Ele deixa a mulher, Cleoci, e quatro filhos: Ana Beatriz, André, Estevão e Valquíria. O velório vai ser nesta quarta-feira (10), das 8h às 15h, na sala Esmeralda da Capela Vaticano, em Curitiba, na Rua Desembargador Hugo Simas, 26 – São Francisco.

Em seguida, o corpo será trasladado para o crematório de Almirante Tamandaré, região metropolitana de Curitiba.

A diretoria e os funcionários do DIAP, entidade que Passos era membro do corpo técnico, rendem homenagens e prestam solidariedade à família e aos amigos desse combatente do bom combate que foi Edésio Passos.

O diretor técnico do DIAP, Ulisses Riedel recebeu a notícia da morte de Edésio Passos com tristeza. “Ah! Que pena! [Era] uma das pessoas mais brilhantes, preparadas e combativas que conheci. Honesto, digno. Foi uma honra muito grande tê-lo no corpo técnico do DIAP”, comentou. “Era mais que um companheiro, amigo, era um irmão”, lembrou. “Teve um papel importante na Constituinte. Foi uma ‘coluna básica’ do trabalho do DIAP na Constituinte”. “Foi um privilégio conviver com ele no trabalho que realizamos” no período da Constituinte.

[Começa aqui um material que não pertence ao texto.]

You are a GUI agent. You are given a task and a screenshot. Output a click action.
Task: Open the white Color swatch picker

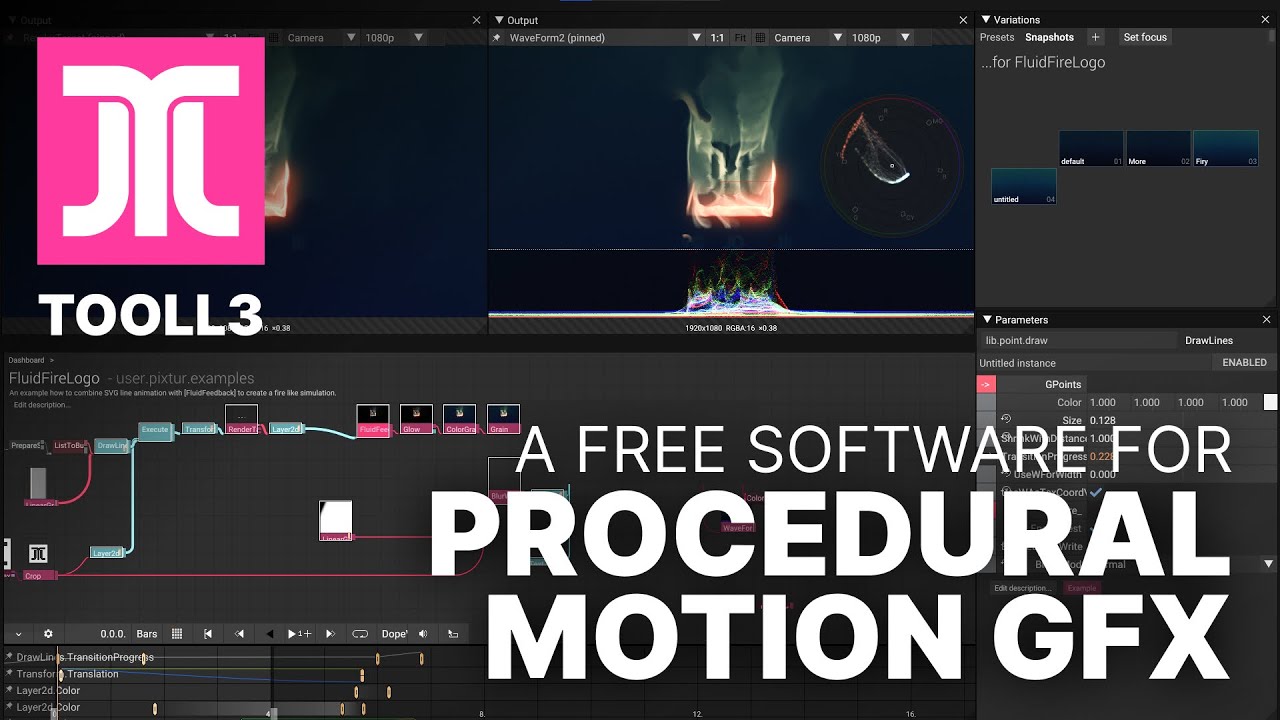click(x=1270, y=402)
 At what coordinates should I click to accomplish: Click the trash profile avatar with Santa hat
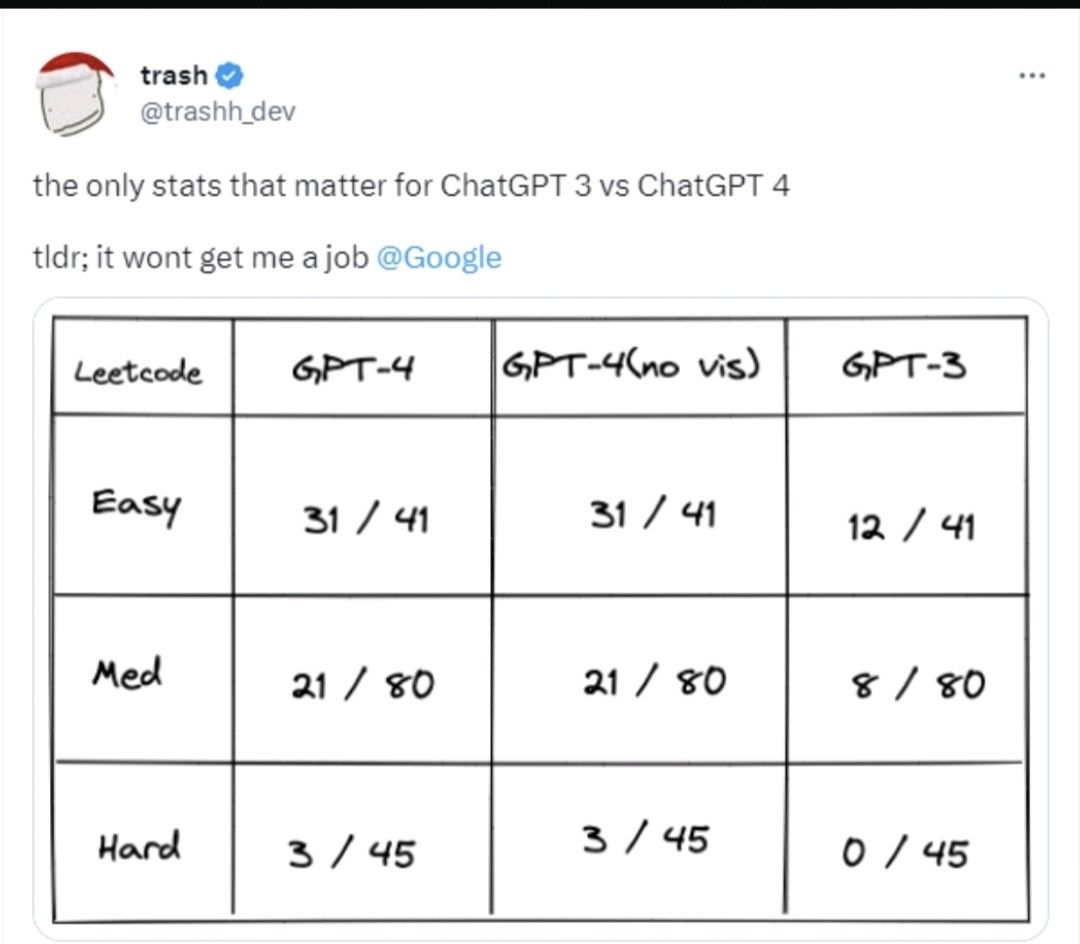(74, 94)
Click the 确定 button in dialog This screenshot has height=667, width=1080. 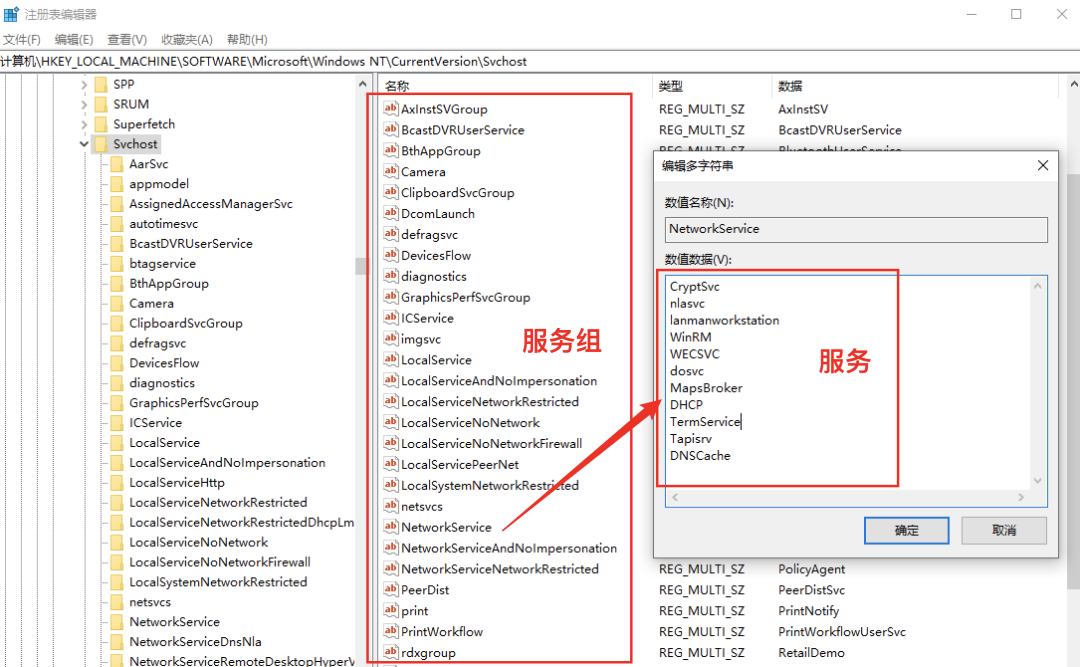coord(906,530)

"Edésio, além de um grande jurista, foi um humanista e um grande lutador social. Seu legado em defesa da classe trabalhadora sempre será lembrado", destacou Antônio Augusto, diretor de Documentação do DIAP.

Quem foi
Natural de Tomazina, interior do Paraná, nasceu em abril de 1939. Advogado trabalhista militante, passos também era jornalista. Ele ajudou na consolidação do Sindicato dos Jornalistas do Paraná, fazendo parte da diretoria eleita em 1961 — no mesmo ano em que concluiu o curso de Direito.

Com a queda do governo João Goulart, em 1964, passou a atuar na resistência ao regime militar. Participou dos grupos Ação Popular (AP) e Ação Popular Marxista-Leninista. De 1971 a 1974, foi preso três vezes, torturado e perseguido. Em 1978, voltou a ser preso, desta vez acusado de promover atividades políticas na Escola Oficina, de Curitiba.

Um ano depois, Edésio Passos fundou a Associação dos Advogados Trabalhistas do Brasil. No ano seguinte, ajudou na fundação do PT e foi secretário-geral do partido no Paraná até 1982. No mesmo ano, foi o primeiro candidato a governador do partido no estado.

Também disputou a prefeitura de Curitiba, em 1985, e uma vaga à Câmara dos Deputados, em 1986. Foi eleito deputado federal pelo PT, em 1990. Prestou assessoria jurídica a sindicatos e federações de trabalhadores.